Data for this task –
========================

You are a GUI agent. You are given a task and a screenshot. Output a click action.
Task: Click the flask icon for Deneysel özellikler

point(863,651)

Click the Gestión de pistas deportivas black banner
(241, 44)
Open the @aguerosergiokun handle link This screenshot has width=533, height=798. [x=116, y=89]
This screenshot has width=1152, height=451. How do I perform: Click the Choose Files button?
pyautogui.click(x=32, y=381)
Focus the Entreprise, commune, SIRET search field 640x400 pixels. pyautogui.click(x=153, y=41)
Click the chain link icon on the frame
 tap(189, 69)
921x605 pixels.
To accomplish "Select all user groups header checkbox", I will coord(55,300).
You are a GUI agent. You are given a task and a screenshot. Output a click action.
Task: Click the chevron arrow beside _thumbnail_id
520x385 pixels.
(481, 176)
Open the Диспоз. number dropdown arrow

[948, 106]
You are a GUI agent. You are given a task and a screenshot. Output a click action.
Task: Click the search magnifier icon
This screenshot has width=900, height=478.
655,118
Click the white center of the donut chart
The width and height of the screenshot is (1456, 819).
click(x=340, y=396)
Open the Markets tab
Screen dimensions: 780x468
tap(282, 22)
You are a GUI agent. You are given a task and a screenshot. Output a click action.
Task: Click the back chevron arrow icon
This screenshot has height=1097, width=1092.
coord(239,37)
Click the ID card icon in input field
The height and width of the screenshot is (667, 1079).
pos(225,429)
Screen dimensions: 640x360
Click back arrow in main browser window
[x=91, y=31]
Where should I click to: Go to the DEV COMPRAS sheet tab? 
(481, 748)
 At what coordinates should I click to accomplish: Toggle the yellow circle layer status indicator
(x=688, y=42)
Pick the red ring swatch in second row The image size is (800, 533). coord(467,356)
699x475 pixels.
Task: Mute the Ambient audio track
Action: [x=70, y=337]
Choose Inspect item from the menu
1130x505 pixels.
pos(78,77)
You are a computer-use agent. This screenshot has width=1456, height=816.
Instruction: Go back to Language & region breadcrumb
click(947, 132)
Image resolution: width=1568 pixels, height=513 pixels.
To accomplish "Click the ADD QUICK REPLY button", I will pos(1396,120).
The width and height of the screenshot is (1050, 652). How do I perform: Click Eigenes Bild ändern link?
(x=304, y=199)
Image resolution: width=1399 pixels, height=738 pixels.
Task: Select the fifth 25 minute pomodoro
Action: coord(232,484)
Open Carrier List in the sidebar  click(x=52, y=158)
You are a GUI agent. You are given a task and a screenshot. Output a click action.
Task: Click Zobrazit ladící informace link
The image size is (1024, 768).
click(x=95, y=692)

========================

Exercise aim –
The whole listing above is to be restated word for word.

Reply to the task –
You are a GUI agent. You are given a task and a screenshot. Output a click action.
Task: Click the flask icon for Deneysel özellikler

point(863,651)

Click the Gestión de pistas deportivas black banner
(241, 44)
Open the @aguerosergiokun handle link This screenshot has width=533, height=798. [x=116, y=89]
This screenshot has width=1152, height=451. How do I perform: Click the Choose Files button?
pyautogui.click(x=32, y=381)
Focus the Entreprise, commune, SIRET search field 640x400 pixels. pyautogui.click(x=153, y=41)
Click the chain link icon on the frame
 tap(189, 69)
921x605 pixels.
To accomplish "Select all user groups header checkbox", I will coord(55,300).
You are a GUI agent. You are given a task and a screenshot. Output a click action.
Task: Click the chevron arrow beside _thumbnail_id
520x385 pixels.
(481, 176)
Open the Диспоз. number dropdown arrow

[948, 106]
You are a GUI agent. You are given a task and a screenshot. Output a click action.
Task: Click the search magnifier icon
This screenshot has width=900, height=478.
655,118
Click the white center of the donut chart
The width and height of the screenshot is (1456, 819).
click(x=340, y=396)
Open the Markets tab
Screen dimensions: 780x468
tap(282, 22)
You are a GUI agent. You are given a task and a screenshot. Output a click action.
Task: Click the back chevron arrow icon
This screenshot has height=1097, width=1092.
coord(239,37)
Click the ID card icon in input field
The height and width of the screenshot is (667, 1079).
pos(225,429)
Screen dimensions: 640x360
Click back arrow in main browser window
[x=91, y=31]
Where should I click to: Go to the DEV COMPRAS sheet tab? 
(481, 748)
 At what coordinates should I click to accomplish: Toggle the yellow circle layer status indicator
(x=688, y=42)
Pick the red ring swatch in second row The image size is (800, 533). coord(467,356)
699x475 pixels.
Task: Mute the Ambient audio track
Action: [x=70, y=337]
Choose Inspect item from the menu
1130x505 pixels.
pos(78,77)
You are a computer-use agent. This screenshot has width=1456, height=816.
Instruction: Go back to Language & region breadcrumb
click(947, 132)
Image resolution: width=1568 pixels, height=513 pixels.
To accomplish "Click the ADD QUICK REPLY button", I will pos(1396,120).
The width and height of the screenshot is (1050, 652). How do I perform: Click Eigenes Bild ändern link?
(x=304, y=199)
Image resolution: width=1399 pixels, height=738 pixels.
Task: Select the fifth 25 minute pomodoro
Action: coord(232,484)
Open Carrier List in the sidebar  click(x=52, y=158)
You are a GUI agent. You are given a task and a screenshot. Output a click action.
Task: Click Zobrazit ladící informace link
The image size is (1024, 768).
click(x=95, y=692)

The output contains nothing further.